The monument has been placed at the site of the former Lloyd Yard docks, the spot where the first migrants arrived from the islands in the early 1950s.
Jetten’s wish to speak at the ceremony was only conveyed to the organisers this week, fuelling speculation that he will offer official apologies to the 70,000-strong community.
Three and a half years ago the then prime minister, Mark Rutte, apologised for the Netherlands’ slave trading past, apologies that were reinforced by king Willem-Alexander at Keti Koti, the annual ceremony to commemorate the end of slavery in Suriname, in 2023.
“I think it’s a good gesture,” Yordi Tahamata of the National Moluccan Monument Foundation (SLMM), told NOS. “I’m hoping for recognition of the mistakes that were made by the Dutch government and the suffering that my grandparents endured.”
The first migrants were a group of nearly 13,000 soldiers who fought on the side of the Dutch in the bitter war of independence in Indonesia in the late 1940s.
Independence denied
They arrived expecting to stay temporarily until the islands, known as the Spice Islands during the colonial era, became independent from Indonesia, but despite proclaiming a republic the promise of their own state never materialised.

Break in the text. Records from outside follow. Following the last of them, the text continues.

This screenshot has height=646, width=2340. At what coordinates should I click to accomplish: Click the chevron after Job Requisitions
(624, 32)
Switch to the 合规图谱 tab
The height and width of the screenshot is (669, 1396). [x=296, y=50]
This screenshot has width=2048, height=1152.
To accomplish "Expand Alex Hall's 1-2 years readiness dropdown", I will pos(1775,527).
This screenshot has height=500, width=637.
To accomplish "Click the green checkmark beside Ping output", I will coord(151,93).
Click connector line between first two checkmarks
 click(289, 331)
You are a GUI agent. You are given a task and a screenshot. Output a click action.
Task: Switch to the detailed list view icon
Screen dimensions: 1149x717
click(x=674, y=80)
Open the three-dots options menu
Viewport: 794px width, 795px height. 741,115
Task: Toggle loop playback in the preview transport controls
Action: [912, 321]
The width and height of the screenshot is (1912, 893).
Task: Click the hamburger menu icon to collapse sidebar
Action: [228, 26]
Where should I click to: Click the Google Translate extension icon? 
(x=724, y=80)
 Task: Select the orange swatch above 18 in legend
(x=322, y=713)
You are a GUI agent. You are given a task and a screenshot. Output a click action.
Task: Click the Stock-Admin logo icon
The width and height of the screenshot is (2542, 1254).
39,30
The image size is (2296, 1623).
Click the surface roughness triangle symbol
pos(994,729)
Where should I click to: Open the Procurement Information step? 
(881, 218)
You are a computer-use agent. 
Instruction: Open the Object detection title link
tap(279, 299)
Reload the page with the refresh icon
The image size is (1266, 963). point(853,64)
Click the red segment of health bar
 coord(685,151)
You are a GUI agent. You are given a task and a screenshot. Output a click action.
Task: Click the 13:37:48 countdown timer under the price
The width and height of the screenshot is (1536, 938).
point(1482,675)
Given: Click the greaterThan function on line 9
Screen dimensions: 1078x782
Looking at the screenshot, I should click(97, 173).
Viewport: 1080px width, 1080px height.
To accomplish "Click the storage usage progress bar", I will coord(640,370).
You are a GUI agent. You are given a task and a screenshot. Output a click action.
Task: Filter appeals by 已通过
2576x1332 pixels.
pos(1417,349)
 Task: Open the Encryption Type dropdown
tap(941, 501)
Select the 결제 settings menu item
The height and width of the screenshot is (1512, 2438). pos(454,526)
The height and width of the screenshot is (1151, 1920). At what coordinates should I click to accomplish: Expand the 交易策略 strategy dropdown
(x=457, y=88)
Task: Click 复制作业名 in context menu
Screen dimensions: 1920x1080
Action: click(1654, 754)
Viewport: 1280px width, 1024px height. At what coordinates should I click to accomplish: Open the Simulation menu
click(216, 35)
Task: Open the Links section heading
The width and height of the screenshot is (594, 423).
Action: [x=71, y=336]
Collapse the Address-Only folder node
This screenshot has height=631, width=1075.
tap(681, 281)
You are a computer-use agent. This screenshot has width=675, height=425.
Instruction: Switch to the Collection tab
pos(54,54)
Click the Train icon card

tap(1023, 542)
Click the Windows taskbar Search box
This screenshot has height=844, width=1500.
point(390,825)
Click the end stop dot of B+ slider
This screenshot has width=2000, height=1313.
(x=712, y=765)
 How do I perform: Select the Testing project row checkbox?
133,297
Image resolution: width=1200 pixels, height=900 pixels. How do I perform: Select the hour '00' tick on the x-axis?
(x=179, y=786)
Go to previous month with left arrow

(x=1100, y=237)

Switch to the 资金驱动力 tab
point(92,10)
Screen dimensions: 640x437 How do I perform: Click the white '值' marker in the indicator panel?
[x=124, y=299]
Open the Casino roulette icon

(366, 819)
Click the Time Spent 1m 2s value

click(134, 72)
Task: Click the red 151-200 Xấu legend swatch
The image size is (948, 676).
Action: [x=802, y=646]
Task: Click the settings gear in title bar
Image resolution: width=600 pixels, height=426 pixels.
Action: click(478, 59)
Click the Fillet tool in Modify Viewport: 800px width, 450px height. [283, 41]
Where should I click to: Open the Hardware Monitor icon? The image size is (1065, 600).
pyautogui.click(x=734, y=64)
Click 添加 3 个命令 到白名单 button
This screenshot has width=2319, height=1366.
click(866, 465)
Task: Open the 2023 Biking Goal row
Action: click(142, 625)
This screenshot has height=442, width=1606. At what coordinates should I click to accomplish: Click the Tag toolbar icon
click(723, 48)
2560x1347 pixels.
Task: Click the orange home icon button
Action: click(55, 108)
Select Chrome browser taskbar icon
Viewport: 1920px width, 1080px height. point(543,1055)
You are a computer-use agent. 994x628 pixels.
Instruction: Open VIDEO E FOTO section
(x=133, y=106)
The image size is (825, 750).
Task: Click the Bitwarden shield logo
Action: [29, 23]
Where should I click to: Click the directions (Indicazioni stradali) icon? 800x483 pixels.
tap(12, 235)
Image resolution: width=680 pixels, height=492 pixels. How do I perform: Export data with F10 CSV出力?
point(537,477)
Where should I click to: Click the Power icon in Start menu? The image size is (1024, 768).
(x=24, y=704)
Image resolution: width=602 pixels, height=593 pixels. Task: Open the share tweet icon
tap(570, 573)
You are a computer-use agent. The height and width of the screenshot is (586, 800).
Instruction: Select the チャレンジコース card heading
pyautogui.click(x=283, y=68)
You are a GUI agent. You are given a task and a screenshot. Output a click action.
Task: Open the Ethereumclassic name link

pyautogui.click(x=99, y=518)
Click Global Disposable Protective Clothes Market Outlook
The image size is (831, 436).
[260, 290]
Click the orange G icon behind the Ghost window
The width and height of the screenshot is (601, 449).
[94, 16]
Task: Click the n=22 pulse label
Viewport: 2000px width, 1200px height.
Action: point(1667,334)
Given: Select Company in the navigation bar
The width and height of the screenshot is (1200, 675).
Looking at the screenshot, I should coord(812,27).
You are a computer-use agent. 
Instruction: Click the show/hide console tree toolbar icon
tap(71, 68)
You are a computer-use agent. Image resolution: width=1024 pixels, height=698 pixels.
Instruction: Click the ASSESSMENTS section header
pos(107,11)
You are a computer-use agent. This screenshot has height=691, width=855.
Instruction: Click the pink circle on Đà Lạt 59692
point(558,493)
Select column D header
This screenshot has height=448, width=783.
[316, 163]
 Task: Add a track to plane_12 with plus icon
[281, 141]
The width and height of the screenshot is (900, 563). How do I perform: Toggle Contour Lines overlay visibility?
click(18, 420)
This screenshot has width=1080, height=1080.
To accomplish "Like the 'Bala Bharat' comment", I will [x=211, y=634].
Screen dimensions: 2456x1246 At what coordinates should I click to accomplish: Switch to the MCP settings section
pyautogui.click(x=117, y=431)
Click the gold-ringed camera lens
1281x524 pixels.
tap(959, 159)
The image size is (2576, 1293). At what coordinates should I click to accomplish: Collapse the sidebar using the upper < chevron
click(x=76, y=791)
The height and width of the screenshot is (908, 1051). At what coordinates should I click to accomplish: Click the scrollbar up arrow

The Moluccan government in exile has been based in the Netherlands since 1966.
A majority of Dutch MPs backed a motion by the ChristenUnie’s Don Ceder this week calling for an “appropriate gesture” towards the Moluccan community and an investigation into their treatment in the Netherlands.
John Wattilete, president in exile of the republic of the South Moluccas, told Nieuwsuur he would have preferred the government to wait for the outcome of an inquiry before offering comprehensive apologies.
But he said: “Time is short, because only a few of the first generation are still with us and the Moluccan community has been waiting for these apologies for 75 years.”
Train hijacking
Demobilised Moluccan soldiers were kept in camps, including the wartime concentration camps at Westerbork and Vught, and dismissed from the army regardless of how many years of service they had. They were later moved into housing complexes.
Ceder also said that soldiers who were discharged should have their honour restored and the issue of unpaid army pensions needed to be resolved.
The campaign for formal apologies has stepped up in recent years. Former prime minister Dries van Agt wrote to the king in 2021 calling for him to apologise on behalf of the nation.
Van Agt was justice minister in 1977 when a group of armed Moluccan separatists hijacked a train in Drenthe and held more than 100 children and teachers hostage in a primary school. Six hijackers and two passengers on the train were killed when the army was sent in to end the stand-off.